His most far-reaching effort came in 1981 after he had visited a friend at Methodist Hospital in St. Louis Park who could no longer speak. Nurses told him how difficult it was to communicate with people who couldn't talk after suffering strokes or being injured in accidents. Fischbein had an idea and worked with artists at Fischbein Advertising to create plastic boards with words, letters and pictures. Patients could point to the symbols or letters to spell out words so others could understand them, said his daughter Carol Berg.

Thousands of the communication boards have been produced and sold through the nonprofit service agency Sertoma, said Gary Paradise, who worked with Fischbein in a local Sertoma chapter. Fischbein died Oct. 6 in an assisted living center in St. Louis Park from a fall and resulting brain injury, Berg said. He was 94.

Fischbein also was president of Adath Jeshurun Synagogue in the early 1970s. He was a Big Brother for about 15 years and later served on the organization's board of what is now Big Brothers Big Sisters of the Greater Twin Cities.

Berg said her father spent many hours assembling the three-board communication sets, and packing and mailing them to hospitals and nursing homes. "He dedicated his life to helping others," she said. "He made friends everywhere."

Among those he helped were Betsy and Mike Halvorson, who had a graphic design business that floundered after Mike, a U.S. Army reserve commander, was sent to Iraq for a year in 1991. He had hired a man to run his business who turned out to be an alcoholic.

Betsy Halvorson said she fired him and contacted the nonprofit Service Corps of Retired Executives, or SCORE. The federally funded volunteer program sent Fischbein. He helped keep the firm afloat until her husband returned home.

"Mr. Fischbein taught me how to present a portfolio," Betsy Halvorson said. "He pushed me to make calls to my clients and try to keep the business going.

"He taught me to call clients and to tell them they had to pay their bills. With him at your side, you can pick up the phone and say what he told you to say.

"He was wonderful," she said. "He had a philosophy that you should use your life to make other people's lives better."

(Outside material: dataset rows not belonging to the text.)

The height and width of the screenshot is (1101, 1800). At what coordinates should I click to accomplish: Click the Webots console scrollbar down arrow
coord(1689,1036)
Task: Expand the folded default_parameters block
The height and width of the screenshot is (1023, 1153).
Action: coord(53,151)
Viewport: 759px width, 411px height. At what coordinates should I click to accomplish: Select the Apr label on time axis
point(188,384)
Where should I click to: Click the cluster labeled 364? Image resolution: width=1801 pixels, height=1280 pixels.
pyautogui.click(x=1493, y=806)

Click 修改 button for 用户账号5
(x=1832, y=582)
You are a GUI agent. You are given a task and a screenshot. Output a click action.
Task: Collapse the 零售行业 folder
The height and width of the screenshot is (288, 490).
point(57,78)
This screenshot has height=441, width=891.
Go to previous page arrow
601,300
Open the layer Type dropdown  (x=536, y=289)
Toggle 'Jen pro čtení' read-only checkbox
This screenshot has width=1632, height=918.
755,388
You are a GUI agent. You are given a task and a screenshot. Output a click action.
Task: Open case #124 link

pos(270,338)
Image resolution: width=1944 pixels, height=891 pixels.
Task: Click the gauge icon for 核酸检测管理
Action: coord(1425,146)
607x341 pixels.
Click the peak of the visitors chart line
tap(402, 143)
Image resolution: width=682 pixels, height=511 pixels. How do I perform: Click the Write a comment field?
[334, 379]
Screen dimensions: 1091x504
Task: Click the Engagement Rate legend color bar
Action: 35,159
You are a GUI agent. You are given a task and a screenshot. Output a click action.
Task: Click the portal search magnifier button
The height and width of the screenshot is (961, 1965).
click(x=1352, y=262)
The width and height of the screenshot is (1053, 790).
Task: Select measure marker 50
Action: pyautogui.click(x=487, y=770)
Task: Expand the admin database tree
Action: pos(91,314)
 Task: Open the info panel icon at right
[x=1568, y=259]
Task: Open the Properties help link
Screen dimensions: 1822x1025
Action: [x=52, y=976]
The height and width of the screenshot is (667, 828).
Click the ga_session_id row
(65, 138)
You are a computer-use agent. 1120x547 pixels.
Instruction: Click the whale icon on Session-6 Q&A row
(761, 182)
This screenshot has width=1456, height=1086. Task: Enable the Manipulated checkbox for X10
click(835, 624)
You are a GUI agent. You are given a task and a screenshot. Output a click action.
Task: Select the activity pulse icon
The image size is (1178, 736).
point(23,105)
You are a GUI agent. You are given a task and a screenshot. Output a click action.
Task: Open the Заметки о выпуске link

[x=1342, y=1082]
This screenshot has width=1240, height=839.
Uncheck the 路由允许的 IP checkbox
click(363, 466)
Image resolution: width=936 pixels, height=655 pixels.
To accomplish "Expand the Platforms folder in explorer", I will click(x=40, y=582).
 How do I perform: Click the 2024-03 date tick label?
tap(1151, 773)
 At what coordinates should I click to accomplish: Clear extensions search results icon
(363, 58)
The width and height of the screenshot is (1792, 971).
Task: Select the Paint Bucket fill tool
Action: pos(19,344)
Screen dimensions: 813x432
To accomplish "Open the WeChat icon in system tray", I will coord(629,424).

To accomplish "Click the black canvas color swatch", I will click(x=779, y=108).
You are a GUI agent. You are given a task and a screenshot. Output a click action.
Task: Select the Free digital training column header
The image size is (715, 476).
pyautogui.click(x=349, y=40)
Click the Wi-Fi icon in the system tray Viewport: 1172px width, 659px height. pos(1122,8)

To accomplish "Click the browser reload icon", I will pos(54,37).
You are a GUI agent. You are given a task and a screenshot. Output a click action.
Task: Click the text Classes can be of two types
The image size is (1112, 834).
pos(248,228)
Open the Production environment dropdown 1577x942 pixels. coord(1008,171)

Fischbein's other main focus was his family. Berg said he spent every Saturday with his two daughters, and later his grandkids. Saturdays with grandpa were "the highlight of my week growing up," said Justin Berg, a University of Pennsylvania graduate student.

"Every place he walked into he made friends," Justin Berg said. "That is what it was really about to him: about friendships and relationships."

Fischbein also is survived by his wife of 69 years, Bernice, and brother, Irv, both of St. Louis Park; daughter Ricki Herling of Chicago, and five grandchildren. Services have been held.